Characterization is a process of dimensionality reduction in which the initial set of raw variables is reduced to more manageable groups (features) for further processing, while remaining a sufficient set for an accurate and complete description of the initial data set [1] . Feature extraction is used in machine learning , pattern recognition, and image processing . Characterization begins with the initial data set, displays secondary values ​​( signs ), for which it is assumed that they should be informative and not redundant, which contributes to the subsequent process of machine learning and generalization of steps, and in some cases leads to a better human interpretation of the data .

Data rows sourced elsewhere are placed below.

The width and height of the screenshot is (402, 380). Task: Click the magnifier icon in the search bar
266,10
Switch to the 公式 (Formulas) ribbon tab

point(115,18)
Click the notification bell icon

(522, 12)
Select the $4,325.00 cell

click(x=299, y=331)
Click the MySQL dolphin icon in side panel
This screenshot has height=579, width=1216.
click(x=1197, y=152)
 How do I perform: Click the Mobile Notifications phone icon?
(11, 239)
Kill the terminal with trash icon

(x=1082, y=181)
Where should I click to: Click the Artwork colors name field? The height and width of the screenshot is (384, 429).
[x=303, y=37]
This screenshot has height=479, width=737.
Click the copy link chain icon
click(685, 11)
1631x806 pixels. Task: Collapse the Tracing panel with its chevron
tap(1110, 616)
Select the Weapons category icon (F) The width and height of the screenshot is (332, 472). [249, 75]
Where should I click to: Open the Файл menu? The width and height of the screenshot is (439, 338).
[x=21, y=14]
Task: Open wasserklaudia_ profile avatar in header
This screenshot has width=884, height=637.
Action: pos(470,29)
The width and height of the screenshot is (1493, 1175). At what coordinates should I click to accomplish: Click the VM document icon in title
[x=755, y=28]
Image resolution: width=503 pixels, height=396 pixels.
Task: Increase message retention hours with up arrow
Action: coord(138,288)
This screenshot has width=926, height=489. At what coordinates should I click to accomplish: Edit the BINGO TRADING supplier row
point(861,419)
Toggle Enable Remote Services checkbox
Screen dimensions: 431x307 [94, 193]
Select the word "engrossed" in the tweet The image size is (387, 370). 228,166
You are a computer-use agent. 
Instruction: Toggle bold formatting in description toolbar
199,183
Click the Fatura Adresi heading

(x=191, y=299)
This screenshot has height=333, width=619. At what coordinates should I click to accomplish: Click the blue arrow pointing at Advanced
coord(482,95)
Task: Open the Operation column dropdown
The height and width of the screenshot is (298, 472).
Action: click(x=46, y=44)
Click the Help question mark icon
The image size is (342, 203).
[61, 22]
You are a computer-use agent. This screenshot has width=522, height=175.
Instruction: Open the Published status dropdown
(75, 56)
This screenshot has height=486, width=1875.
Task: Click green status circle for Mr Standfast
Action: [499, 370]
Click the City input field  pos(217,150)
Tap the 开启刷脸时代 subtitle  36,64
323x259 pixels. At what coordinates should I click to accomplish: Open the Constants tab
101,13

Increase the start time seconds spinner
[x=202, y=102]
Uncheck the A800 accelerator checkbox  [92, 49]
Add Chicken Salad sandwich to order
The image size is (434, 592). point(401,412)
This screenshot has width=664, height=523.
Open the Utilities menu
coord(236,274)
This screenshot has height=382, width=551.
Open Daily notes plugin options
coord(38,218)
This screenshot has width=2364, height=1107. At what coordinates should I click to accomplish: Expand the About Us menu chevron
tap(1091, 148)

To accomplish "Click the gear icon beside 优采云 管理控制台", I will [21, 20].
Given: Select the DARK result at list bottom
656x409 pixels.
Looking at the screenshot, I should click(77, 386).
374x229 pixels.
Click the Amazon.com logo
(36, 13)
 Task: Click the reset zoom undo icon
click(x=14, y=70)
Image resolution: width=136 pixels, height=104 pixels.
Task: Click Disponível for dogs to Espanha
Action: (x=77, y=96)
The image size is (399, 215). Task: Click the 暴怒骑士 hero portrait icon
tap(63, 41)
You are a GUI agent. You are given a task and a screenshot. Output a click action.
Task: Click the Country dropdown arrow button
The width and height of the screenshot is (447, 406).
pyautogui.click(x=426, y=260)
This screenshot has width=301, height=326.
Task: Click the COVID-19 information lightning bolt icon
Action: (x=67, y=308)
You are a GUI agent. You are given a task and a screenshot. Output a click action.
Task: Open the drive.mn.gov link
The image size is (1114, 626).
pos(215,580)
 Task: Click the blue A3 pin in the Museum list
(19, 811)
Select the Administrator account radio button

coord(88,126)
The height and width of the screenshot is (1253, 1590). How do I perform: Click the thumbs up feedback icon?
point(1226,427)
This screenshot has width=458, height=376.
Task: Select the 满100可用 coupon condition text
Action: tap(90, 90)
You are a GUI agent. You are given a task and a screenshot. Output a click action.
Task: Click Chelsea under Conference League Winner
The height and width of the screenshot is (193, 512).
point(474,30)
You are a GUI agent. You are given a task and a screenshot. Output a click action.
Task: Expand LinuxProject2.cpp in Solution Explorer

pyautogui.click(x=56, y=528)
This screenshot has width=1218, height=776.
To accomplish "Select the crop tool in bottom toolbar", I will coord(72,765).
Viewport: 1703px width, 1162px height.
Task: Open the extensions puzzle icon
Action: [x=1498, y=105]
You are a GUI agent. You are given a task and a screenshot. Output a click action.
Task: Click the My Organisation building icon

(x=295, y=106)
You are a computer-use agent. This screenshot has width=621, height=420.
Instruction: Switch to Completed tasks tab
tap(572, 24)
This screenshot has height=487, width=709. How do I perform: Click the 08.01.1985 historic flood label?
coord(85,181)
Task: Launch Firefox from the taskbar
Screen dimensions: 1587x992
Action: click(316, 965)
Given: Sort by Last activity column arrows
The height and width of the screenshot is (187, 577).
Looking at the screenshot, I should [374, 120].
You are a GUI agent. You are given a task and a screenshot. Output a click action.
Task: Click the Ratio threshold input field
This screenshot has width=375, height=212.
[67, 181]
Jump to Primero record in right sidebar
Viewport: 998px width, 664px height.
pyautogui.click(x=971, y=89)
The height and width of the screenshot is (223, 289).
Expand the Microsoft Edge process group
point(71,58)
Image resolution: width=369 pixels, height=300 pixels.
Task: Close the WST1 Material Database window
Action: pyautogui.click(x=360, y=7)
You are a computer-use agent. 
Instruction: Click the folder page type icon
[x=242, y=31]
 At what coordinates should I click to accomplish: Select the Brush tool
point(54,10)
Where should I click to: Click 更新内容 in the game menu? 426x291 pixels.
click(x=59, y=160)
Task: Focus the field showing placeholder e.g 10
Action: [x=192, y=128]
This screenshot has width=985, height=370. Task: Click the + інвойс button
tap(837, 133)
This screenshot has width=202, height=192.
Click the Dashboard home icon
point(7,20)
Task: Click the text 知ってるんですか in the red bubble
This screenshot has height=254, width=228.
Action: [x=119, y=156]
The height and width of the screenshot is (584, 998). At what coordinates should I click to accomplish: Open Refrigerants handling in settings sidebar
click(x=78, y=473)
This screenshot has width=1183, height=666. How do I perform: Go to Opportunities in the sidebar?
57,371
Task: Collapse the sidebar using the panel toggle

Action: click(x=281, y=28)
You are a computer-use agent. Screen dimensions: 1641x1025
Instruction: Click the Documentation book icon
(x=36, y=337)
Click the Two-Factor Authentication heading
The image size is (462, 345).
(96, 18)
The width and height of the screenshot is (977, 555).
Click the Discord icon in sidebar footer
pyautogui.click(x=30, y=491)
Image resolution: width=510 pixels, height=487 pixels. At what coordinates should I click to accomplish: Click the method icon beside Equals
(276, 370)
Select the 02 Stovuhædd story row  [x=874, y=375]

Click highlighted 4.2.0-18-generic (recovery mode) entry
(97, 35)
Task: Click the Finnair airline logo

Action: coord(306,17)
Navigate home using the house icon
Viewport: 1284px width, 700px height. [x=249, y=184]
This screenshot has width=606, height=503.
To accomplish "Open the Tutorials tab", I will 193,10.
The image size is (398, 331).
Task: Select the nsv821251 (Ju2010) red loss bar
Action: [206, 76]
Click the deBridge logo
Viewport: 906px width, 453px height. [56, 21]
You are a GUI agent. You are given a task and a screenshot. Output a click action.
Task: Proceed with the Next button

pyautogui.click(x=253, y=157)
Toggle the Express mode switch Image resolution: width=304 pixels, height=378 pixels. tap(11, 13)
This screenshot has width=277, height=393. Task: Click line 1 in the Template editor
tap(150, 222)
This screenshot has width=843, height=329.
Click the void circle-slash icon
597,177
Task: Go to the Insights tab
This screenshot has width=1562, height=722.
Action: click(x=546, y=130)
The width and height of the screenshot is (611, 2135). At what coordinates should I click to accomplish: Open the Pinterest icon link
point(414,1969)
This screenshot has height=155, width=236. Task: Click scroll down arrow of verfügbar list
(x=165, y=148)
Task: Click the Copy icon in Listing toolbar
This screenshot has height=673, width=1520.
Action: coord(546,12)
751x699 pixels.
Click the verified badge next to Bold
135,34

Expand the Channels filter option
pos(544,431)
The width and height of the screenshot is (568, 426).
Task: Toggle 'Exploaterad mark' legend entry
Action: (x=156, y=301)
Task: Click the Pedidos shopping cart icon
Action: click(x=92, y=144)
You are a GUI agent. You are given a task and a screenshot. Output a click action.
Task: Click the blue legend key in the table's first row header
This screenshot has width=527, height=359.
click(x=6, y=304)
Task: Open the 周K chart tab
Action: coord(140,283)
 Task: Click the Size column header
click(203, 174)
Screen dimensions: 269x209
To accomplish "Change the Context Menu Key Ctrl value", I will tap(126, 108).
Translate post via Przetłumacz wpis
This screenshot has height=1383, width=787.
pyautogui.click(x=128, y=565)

When the input of the algorithm is too large to process and there is a suspicion that the data is redundant (for example, measurements were taken in feet or meters, or the repeatability of the images is represented by pixels ), they can be converted into a reduced set of features (called the feature vector ) . The definition of a subset of initial features is called feature selection [2] . The selected features are checked for the content of the necessary information in the input data, so that the desired task can be performed using this reduced set instead of the original complete data.

Content

General approach

Characterization involves reducing the number of resources needed to describe a large data set. When analyzing complex data, one of the main problems is caused by the number of variables involved. An analysis with a large number of variables in the general case requires a lot of memory and computational power, and it can also cause re-fitting with respect to the training set for classification algorithms, which generally leads to poor results for new samples. Characterization is the main term for methods of constructing combinations of variables to circumvent these problems, nevertheless describing the data with sufficient accuracy. Many machine learning practices believe that properly optimized feature extraction is the key to building an effective model [3] .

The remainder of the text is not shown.